Extracted records:
───

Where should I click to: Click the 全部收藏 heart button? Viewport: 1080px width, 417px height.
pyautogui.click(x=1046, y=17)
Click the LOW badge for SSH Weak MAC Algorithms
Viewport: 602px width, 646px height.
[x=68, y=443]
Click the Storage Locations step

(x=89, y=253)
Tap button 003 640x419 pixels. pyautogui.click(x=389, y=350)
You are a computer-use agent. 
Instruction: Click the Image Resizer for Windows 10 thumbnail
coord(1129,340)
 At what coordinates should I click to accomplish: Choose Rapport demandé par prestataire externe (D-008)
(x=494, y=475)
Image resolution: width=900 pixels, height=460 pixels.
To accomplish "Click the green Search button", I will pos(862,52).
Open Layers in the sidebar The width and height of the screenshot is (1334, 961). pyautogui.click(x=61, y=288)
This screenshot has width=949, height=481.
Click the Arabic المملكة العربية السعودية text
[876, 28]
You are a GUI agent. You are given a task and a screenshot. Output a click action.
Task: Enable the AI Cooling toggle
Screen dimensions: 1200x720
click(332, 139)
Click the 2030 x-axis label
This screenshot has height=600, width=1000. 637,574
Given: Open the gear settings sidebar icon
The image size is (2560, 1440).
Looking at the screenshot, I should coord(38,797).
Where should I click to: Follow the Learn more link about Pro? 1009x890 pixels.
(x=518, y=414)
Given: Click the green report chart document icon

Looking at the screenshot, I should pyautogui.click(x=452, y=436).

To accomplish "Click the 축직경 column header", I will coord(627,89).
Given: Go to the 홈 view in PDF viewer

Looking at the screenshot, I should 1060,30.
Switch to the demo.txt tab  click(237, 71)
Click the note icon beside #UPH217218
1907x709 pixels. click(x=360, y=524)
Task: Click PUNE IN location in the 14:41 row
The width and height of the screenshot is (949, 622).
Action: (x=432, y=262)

───

=== Exercise ===
Given the word "will", show every line of the records that contains it.

=== Solution to this task ===
To accomplish "Click the green Search button", I will pos(862,52).
To accomplish "Click the 축직경 column header", I will coord(627,89).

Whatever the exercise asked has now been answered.